» Dataset excerpts
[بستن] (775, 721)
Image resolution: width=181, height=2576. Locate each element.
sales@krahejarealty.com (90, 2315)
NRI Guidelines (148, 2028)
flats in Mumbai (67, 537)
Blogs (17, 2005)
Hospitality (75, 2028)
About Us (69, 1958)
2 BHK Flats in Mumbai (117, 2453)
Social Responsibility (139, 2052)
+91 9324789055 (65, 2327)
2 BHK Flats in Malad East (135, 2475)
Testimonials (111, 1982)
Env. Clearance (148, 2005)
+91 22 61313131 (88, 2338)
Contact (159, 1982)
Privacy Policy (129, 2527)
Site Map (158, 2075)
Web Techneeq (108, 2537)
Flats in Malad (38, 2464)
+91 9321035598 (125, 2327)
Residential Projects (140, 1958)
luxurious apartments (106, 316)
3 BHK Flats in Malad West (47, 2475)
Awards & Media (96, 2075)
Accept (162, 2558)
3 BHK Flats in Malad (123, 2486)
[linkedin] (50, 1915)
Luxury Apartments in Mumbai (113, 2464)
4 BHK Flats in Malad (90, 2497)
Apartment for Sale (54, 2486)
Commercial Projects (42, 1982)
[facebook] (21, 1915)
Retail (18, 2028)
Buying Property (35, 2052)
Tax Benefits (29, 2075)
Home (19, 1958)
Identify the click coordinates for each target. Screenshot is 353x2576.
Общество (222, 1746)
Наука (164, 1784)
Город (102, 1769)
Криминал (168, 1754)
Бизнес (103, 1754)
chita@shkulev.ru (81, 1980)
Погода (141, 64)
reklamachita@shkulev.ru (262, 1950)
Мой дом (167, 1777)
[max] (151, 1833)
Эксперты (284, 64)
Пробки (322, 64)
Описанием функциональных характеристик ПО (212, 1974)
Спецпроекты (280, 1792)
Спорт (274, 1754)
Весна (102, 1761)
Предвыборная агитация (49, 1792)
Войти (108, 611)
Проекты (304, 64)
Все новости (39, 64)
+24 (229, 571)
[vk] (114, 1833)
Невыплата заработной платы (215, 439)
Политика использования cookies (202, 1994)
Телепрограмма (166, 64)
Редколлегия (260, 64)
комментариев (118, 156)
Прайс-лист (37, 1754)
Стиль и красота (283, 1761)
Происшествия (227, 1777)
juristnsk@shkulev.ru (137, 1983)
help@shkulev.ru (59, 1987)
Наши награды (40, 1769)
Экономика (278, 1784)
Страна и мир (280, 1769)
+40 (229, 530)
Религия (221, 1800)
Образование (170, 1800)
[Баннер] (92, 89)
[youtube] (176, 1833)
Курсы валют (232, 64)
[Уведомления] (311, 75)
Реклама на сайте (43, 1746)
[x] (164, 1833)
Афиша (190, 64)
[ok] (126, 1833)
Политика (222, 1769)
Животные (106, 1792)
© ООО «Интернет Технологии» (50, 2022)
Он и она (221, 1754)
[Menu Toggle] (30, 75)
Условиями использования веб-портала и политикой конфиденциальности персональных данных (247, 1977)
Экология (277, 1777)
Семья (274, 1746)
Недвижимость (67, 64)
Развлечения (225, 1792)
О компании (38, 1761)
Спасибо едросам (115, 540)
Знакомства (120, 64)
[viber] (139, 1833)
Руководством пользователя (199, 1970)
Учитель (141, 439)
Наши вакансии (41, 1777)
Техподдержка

» Problem requirements
Please reproduce the records above in their entirety, exactly as given.

» Result
[بستن] (775, 721)
Image resolution: width=181, height=2576. Locate each element.
sales@krahejarealty.com (90, 2315)
NRI Guidelines (148, 2028)
flats in Mumbai (67, 537)
Blogs (17, 2005)
Hospitality (75, 2028)
About Us (69, 1958)
2 BHK Flats in Mumbai (117, 2453)
Social Responsibility (139, 2052)
+91 9324789055 (65, 2327)
2 BHK Flats in Malad East (135, 2475)
Testimonials (111, 1982)
Env. Clearance (148, 2005)
+91 22 61313131 (88, 2338)
Contact (159, 1982)
Privacy Policy (129, 2527)
Site Map (158, 2075)
Web Techneeq (108, 2537)
Flats in Malad (38, 2464)
+91 9321035598 (125, 2327)
Residential Projects (140, 1958)
luxurious apartments (106, 316)
3 BHK Flats in Malad West (47, 2475)
Awards & Media (96, 2075)
Accept (162, 2558)
3 BHK Flats in Malad (123, 2486)
[linkedin] (50, 1915)
Luxury Apartments in Mumbai (113, 2464)
4 BHK Flats in Malad (90, 2497)
Apartment for Sale (54, 2486)
Commercial Projects (42, 1982)
[facebook] (21, 1915)
Retail (18, 2028)
Buying Property (35, 2052)
Tax Benefits (29, 2075)
Home (19, 1958)
Identify the click coordinates for each target. Screenshot is 353x2576.
Общество (222, 1746)
Наука (164, 1784)
Город (102, 1769)
Криминал (168, 1754)
Бизнес (103, 1754)
chita@shkulev.ru (81, 1980)
Погода (141, 64)
reklamachita@shkulev.ru (262, 1950)
Мой дом (167, 1777)
[max] (151, 1833)
Эксперты (284, 64)
Пробки (322, 64)
Описанием функциональных характеристик ПО (212, 1974)
Спецпроекты (280, 1792)
Спорт (274, 1754)
Весна (102, 1761)
Предвыборная агитация (49, 1792)
Войти (108, 611)
Проекты (304, 64)
Все новости (39, 64)
+24 (229, 571)
[vk] (114, 1833)
Невыплата заработной платы (215, 439)
Политика использования cookies (202, 1994)
Телепрограмма (166, 64)
Редколлегия (260, 64)
комментариев (118, 156)
Прайс-лист (37, 1754)
Стиль и красота (283, 1761)
Происшествия (227, 1777)
juristnsk@shkulev.ru (137, 1983)
help@shkulev.ru (59, 1987)
Наши награды (40, 1769)
Экономика (278, 1784)
Страна и мир (280, 1769)
+40 (229, 530)
Религия (221, 1800)
Образование (170, 1800)
[Баннер] (92, 89)
[youtube] (176, 1833)
Курсы валют (232, 64)
[Уведомления] (311, 75)
Реклама на сайте (43, 1746)
[x] (164, 1833)
Афиша (190, 64)
[ok] (126, 1833)
Политика (222, 1769)
Животные (106, 1792)
© ООО «Интернет Технологии» (50, 2022)
Он и она (221, 1754)
[Menu Toggle] (30, 75)
Условиями использования веб-портала и политикой конфиденциальности персональных данных (247, 1977)
Экология (277, 1777)
Семья (274, 1746)
Недвижимость (67, 64)
Развлечения (225, 1792)
О компании (38, 1761)
Спасибо едросам (115, 540)
Знакомства (120, 64)
[viber] (139, 1833)
Руководством пользователя (199, 1970)
Учитель (141, 439)
Наши вакансии (41, 1777)
Техподдержка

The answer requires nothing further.